A turma da Lava Jato acertou muito e errou pouco, mas tropeçou na soberba.

Sergio Moro não deveria ter divulgado o grampo de uma conversa de Dilma Rousseff com Lula sabendo que ela ocorreu fora do prazo autorizado pela Justiça. Também não deveria ter divulgado um anexo irrelevante e inconclusivo da colaboração do comissário Antonio Palocci no calor da campanha eleitoral do ano passado.
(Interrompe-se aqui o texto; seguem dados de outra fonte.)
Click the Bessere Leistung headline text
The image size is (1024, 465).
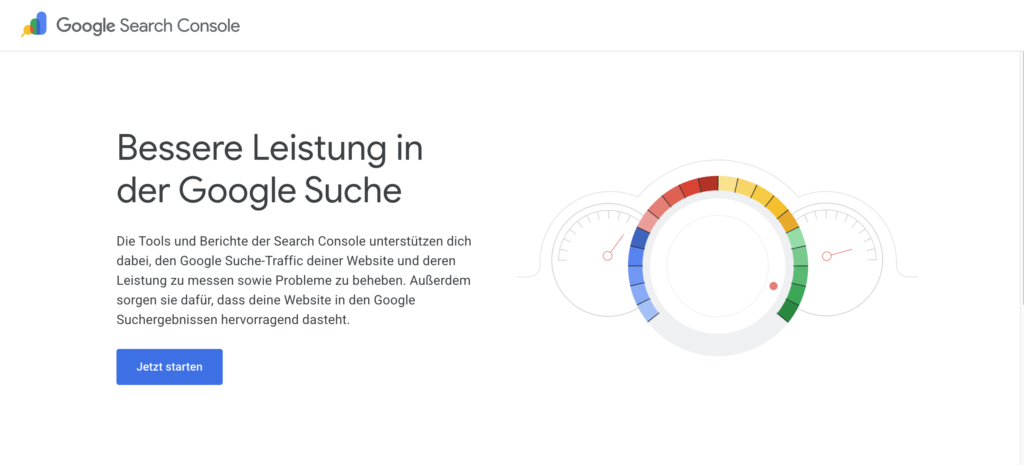coord(270,170)
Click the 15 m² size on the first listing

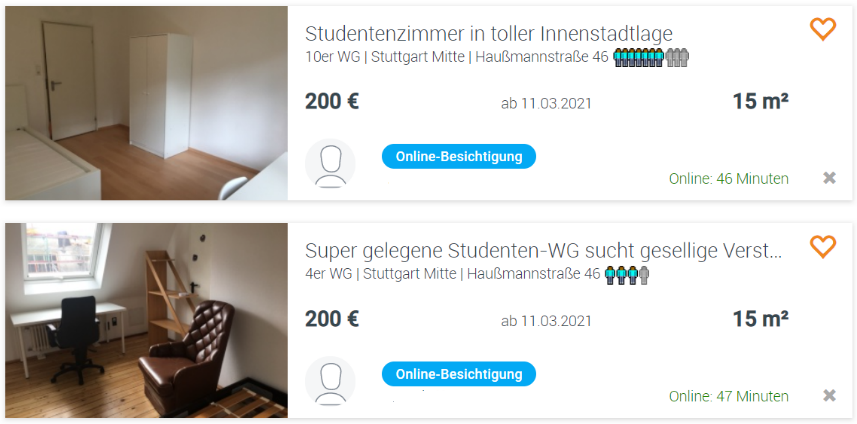760,101
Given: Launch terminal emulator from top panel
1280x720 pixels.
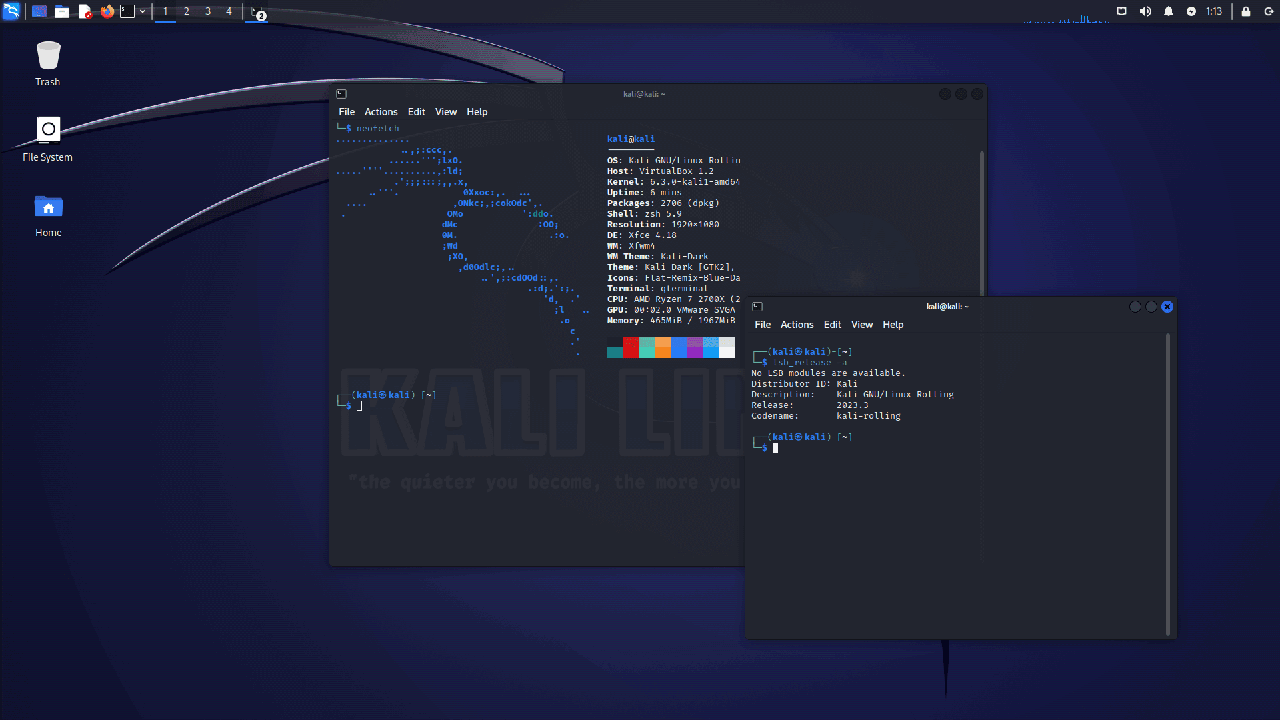Looking at the screenshot, I should point(127,11).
Talvez não devesse ter deixado a Vara de Curitiba, e certamente os 12 procuradores signatários do acordo que criaria uma fundação de direito privado com recursos da Petrobras deveriam ter medido melhor os riscos que corriam.

Tanto a turma de Curitiba como os seis ministros do STF acharam que são supremos.

VENDA DE ALMA
Enunciando mais um pilar de sua diplomacia paleolítica, o chanceler Ernesto Araújo informou que “nós queremos vender soja e minério de ferro, mas não vamos vender nossa alma”.

Resta saber se alguém quer comprar essa alma.

RADIOATIVIDADE
O Ministério Público não quer ouvir o sobrenome Bolsonaro no caso do assassinato de Marielle Franco.

Antes que se pense que há nisso alguma forma de blindagem, o motivo real da preocupação é técnico. Se algum Bolsonaro entrar na roda, o foro do caso sai da alçada do MP. A prisão de Ronnie Lessa e Élcio Queiroz mostra que as promotoras pegaram o fio da meada.

TESTE
Como ficariam as coisas se:
1) Adélio Bispo, o autor da facada contra Jair Bolsonaro, fosse vizinho de Fernando Haddad no condomínio Vivendas da Barra.
2) Se um delegado informasse que a filha de Adélio namorara um filho de Fernando Haddad.
3) Se Adélio tivesse chegado ao local junto com um cidadão filiado ao PT.
4) Se a polícia encontrasse 117 fuzis pertencentes a Adélio na casa de um amigo dele.

CRIME DE ÓDIO
O delegado Giniton Lages, que investigava o assassinato de Marielle Franco, atribuiu o provável motivo da ação atribuída ao ex-PM Ronnie Lessa a “uma obsessão por determinadas personalidades que militam à esquerda política”. Crime de ódio, enfim. Essa é forte.

Adélio Bispo diz que esse foi o motivo que o levou a esfaquear JairBolsonaro. Até hoje não apareceu pista de mandante.

O Brasil teve outros três famosos atentados movidos pelo ódio político.

Em 1897, Marcelino Bispo atentou contra a vida de do presidente Prudente de Moraes e matou o ministro da Guerra. Em 1915, Manso de Paiva matou o senador Pinheiro Machado com uma facada. Eram lobos solitários.

No terceiro caso, tratava-se de ódio alugado, pois havia mandante. Em 1954, a guarda pessoal de Getúlio Vargas tentou matar o jornalista Carlos Lacerda e assassinou um major da Aeronáutica. Deu no que deu.

Quatro presidentes americanos foram assassinados por ódio político. Em três casos, foram ações de lobos solitários (John Kennedy, William McKinley e James Garfield). No quarto, o de Abraham Lincoln, houve quadrilha, mas não houve mandante.

Juntando-se todos esses atentados, jamais os criminosos tiveram negócios com o jogo clandestino e com milícias. Somando-se todas as armas dos atentados brasileiros e americanos, não se chega nem perto do arsenal de 117 fuzis de Ronnie Lessa. Conta outra, doutor.

RECORDAR É VIVER
Para que os operadores políticos de Bolsonaro percebam o peso que os políticos dão aos seus pedidos.

Em 1962, o vice-presidente americano Lyndon Johnson pediu a John Kennedy a nomeação de uma juíza para Dallas. Nada feito. Johnson era um protegido do presidente da Câmara e ele avisou ao governo: enquanto ela não for nomeada, a sua pauta está trancada. A nomeação saiu no dia seguinte.

No início da tarde de 22 de novembro de 1963, diante de um mundo perplexo, Kennedy estava morto e Johnson foi levado para o avião presidencial, onde deveria prestar juramento diante de um juiz federal.

O ar refrigerado do Air Force One estava desligado e fazia um calor horrível em Dallas. O novo presidente pediu que achassem a juíza Sarah Hughes, pois queria que ela presidisse a cerimônia de sua posse.

Poucas pessoas notaram que ele fora à forra.